This is a reply, not an answer... I understand the use of j-i +1. Without this the initialisation doesn't make sense.
I appreciate your help, Thank you, although it has brought about a few more questions...
So I understand that i am comparing 1 RNA sequence with itself. If I was doing an alignment I would be inserting gaps and such, so I'm not doing that in this case.
The RNA sequence can also be written on the top and left hand side of the matrix, along with the axes numbers and the coordinates for each cell in the matrix. N[i1, j1] excetera.
Can I assume that a sequence of length 0 consists of no ribonucleotides and a sequence of length 1 consists of a single ribonucleotide? Then how do i know what a sequence of length 3 or 4 looks like? and how do I know if the sequence of length 3 or 4 is base paired or not and where the base pairs are?

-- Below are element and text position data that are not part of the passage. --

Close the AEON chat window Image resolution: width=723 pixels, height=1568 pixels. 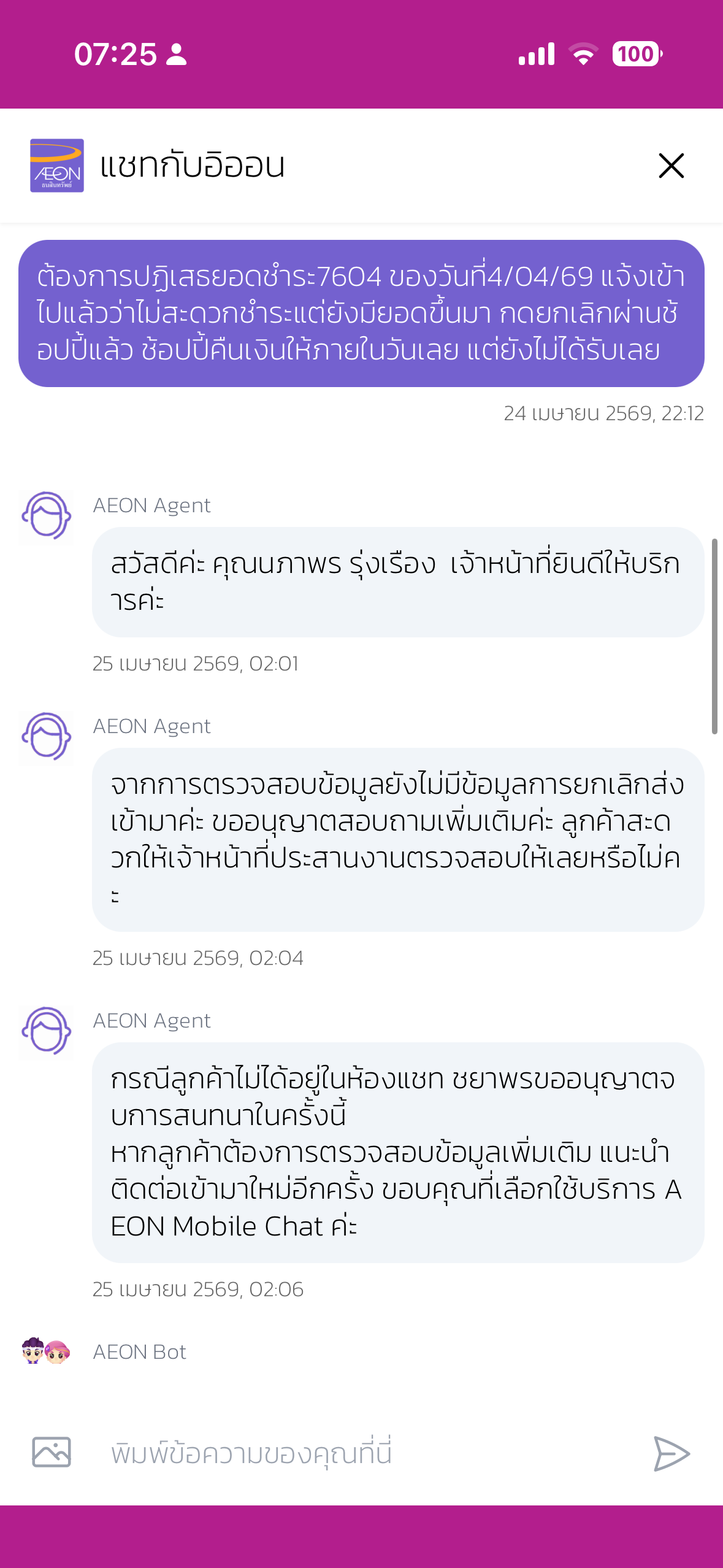point(671,166)
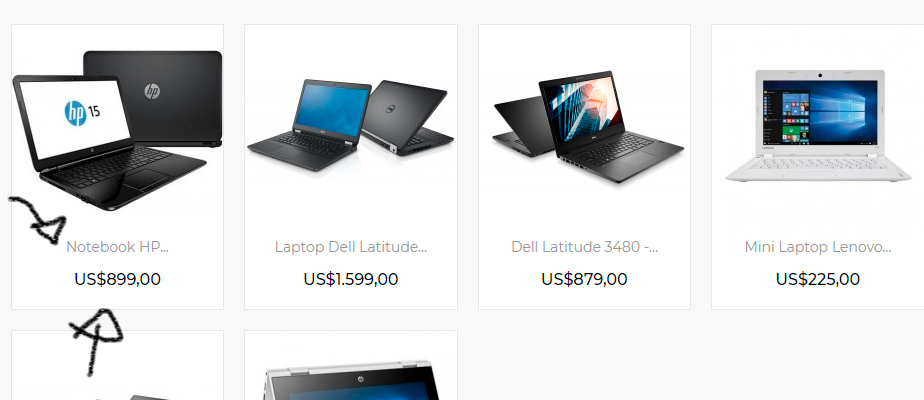Open the Notebook HP... product title
The width and height of the screenshot is (924, 400).
(117, 247)
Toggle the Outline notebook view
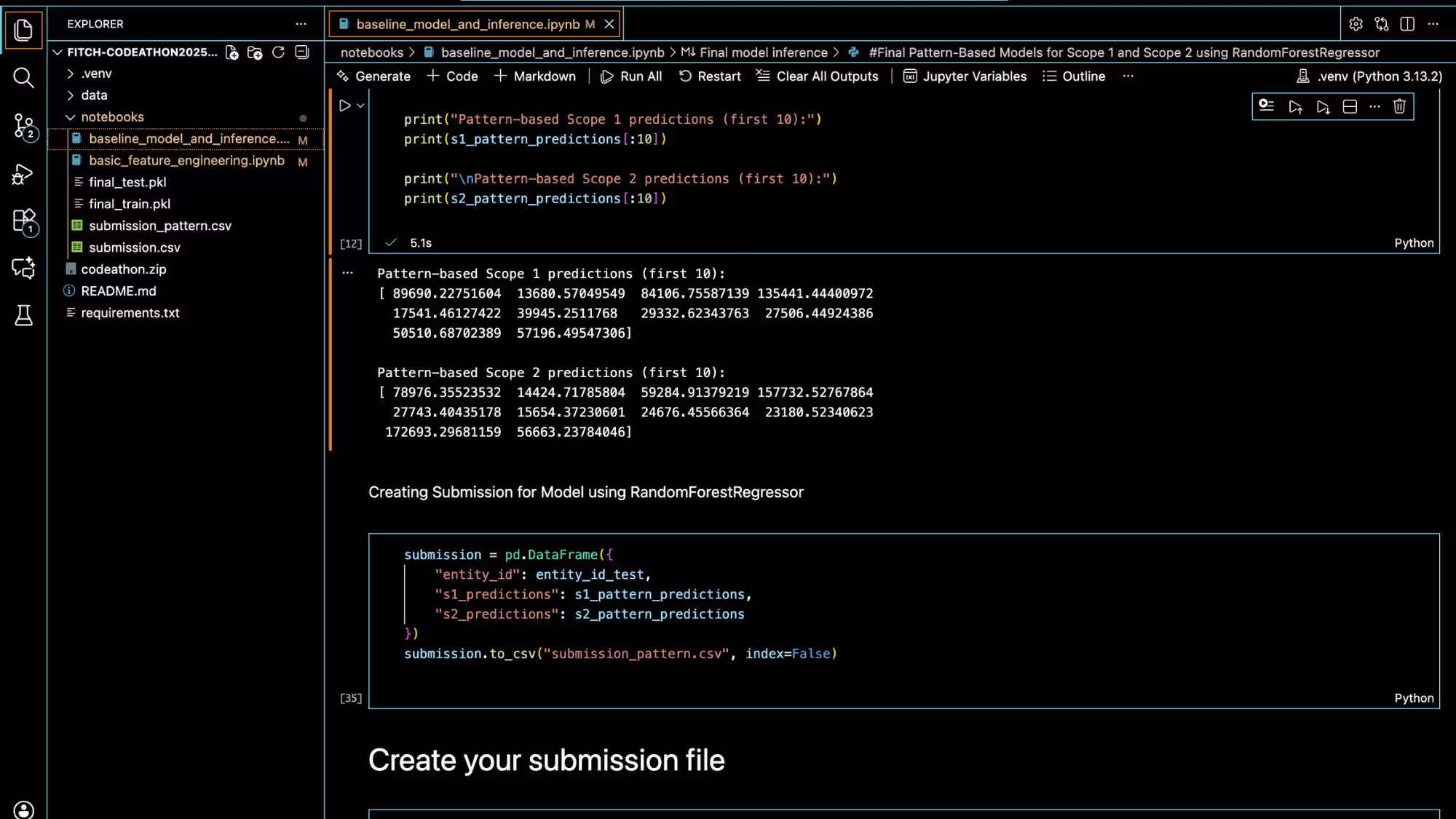1456x819 pixels. tap(1074, 76)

After initialisation, is it okay to start with sequences of length 2, and see if they base pair or not? Is this the minimum length I can start with, or should i make sure that it is of length 3, so that there is a guaranted base pair somewhere?

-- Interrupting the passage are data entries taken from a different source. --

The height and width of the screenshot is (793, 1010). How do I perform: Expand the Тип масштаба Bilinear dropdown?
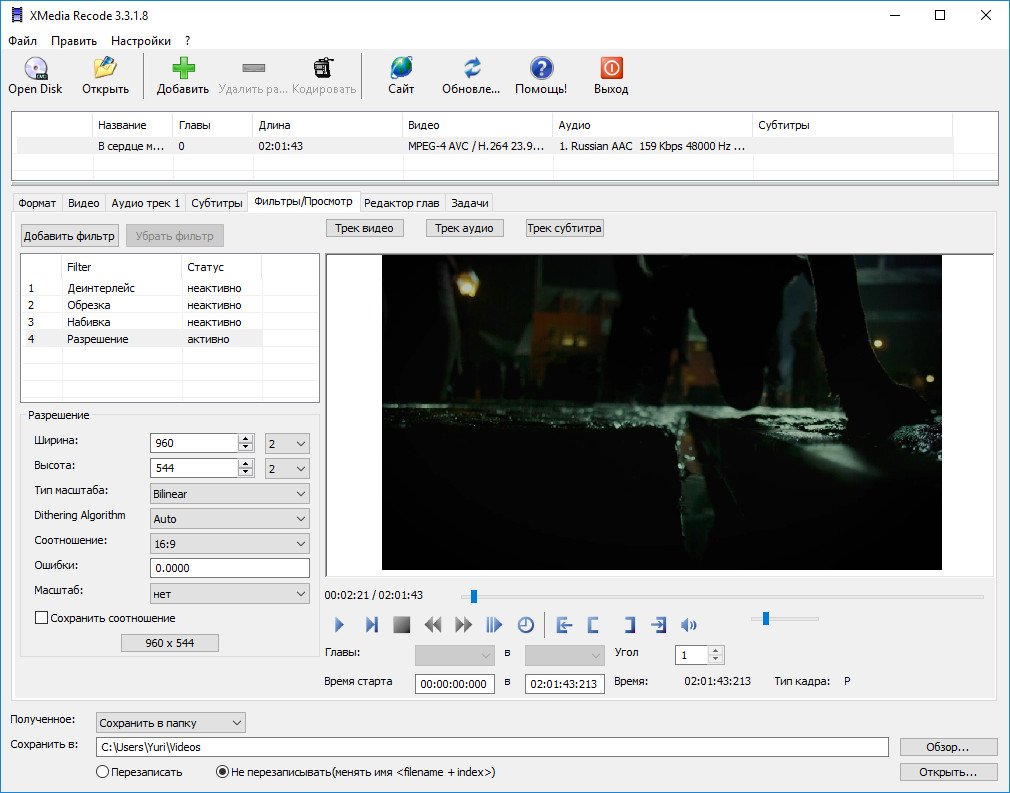[229, 494]
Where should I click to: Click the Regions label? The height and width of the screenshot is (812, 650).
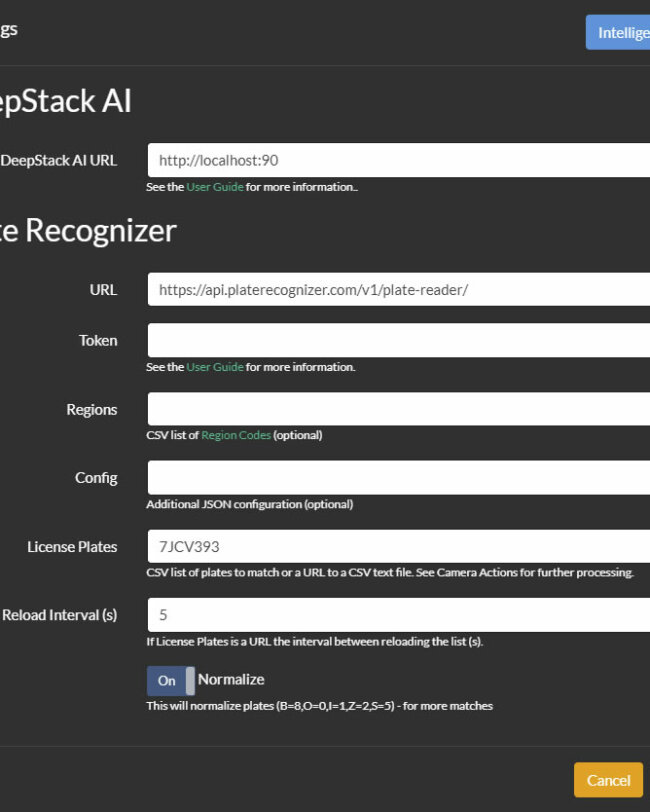[x=92, y=410]
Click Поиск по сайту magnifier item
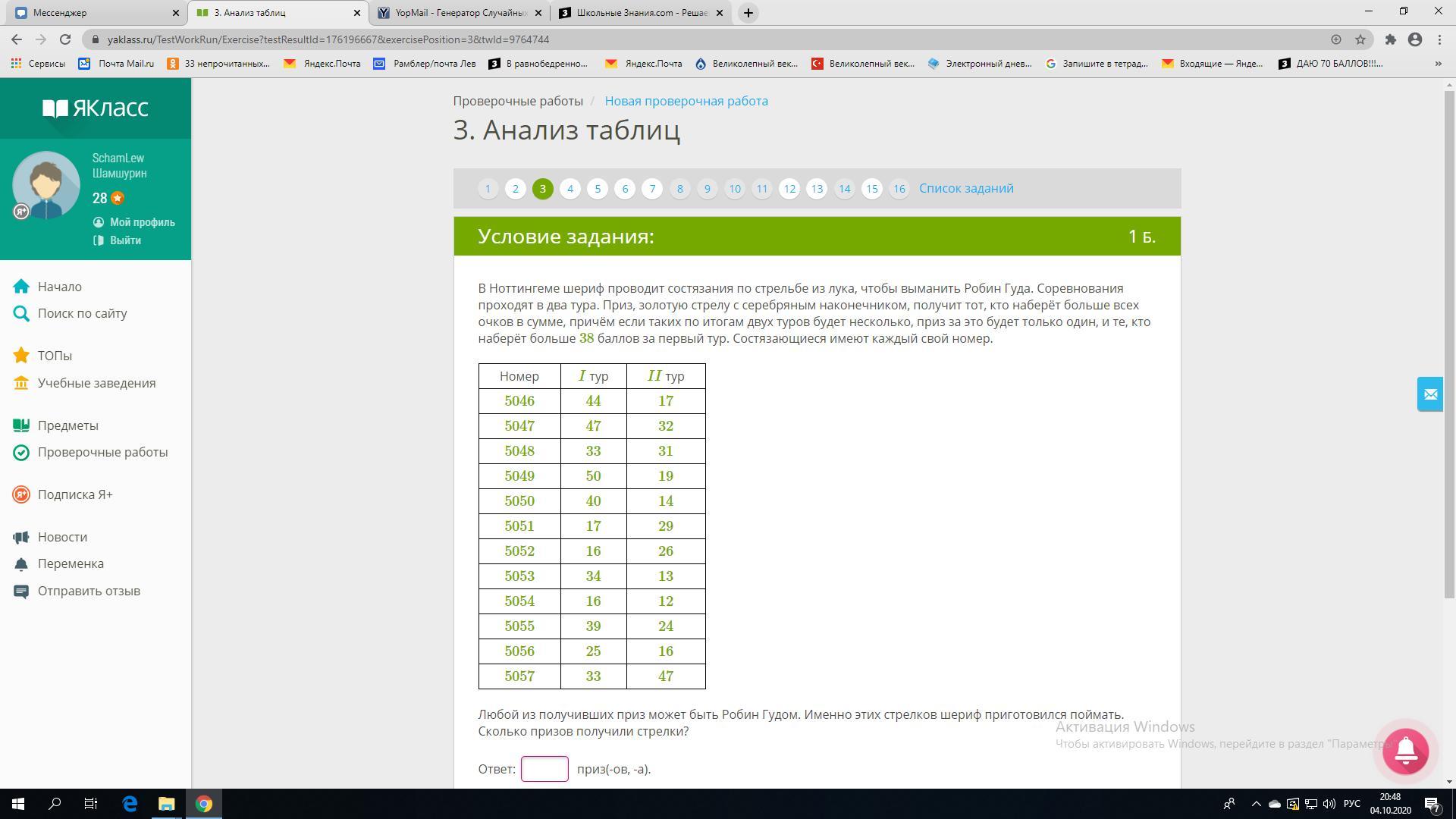Viewport: 1456px width, 819px height. click(82, 313)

Is the output of this recursion the structure of the base paired RNA in dot bracket form or is it the structure of the base paired RNA in ribonucleotide letters?

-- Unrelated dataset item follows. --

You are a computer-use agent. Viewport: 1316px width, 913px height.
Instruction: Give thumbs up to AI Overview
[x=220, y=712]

During recursion, why should I traverse through and fill up the matrix in rows of negative diagonals? Is there a special reason for this?
What is case one of the scoring function?
Also, what am I doing with the Nussinov Algorithm? Am I looking for the structure that has the most base pairs? Am I looking for the structure with the most-likely number of base pairs(not the most, not the least)?
If the scoring functions are:
score i, j-1
score( i+1, j-1) + different_score (i, j)
score (i + 1, j)
Is there a particular one that should be used first, second and/or third, or does it not matter?
Maybe these aren't scoring functions. If not, then the scoring function is put a 1 if there is a base pair that can occur and a 0 if a base pair cannot occur.
Yes.
In cell (i,j) you’re looking at the maximum number of basepairs that can occur in subsequence S[i..j]. At that point you’re determining if bases i and j forming a pair is better than any of the other possibilities (i unpaired, j unpaired, bifurcation). For a sequence of length N, you’re looking at a potential basepair between bases 1 and N, but all you know at that point (during filling) is how many other basepairs are in the structure, not where they are. Those details don’t matter to the algorithm at that point.
You’re doing sequences of length 2, 3, 4, …, N. That is why you fill the diagonals in that particular manner, i.e. each diagonal represents sequences of a certain length. (Remember, main diagonal: length 1). Concerning “guaranteed” basepairs: by default, the Nussinov algorithm will model basepairs even between adjacent bases, i.e. in sequences of length 2. A common homework assignment is to modify the algorithm so that it does obey a minimum hairpin loop size of 3 bases.
The output of the “fill”-recursion is the filled matrix containing the maximum numbers of base pairs. After traceback recursion, you will have a list of pairs (i, j), which you then can use to visualise the structure however you like. What is case one of the scoring function?
In my book that is the (i + 1, j), which would be: what score does an unpaired base i contribute to the structure.
You’re looking for the maximum number of basepairs that a certain sequence can -- theoretically -- contain according to a simple scoring model.
During fill, you’re taking the max anyway. During traceback, it’s your choice.
It is “kind” of a scoring function, just a very simple one.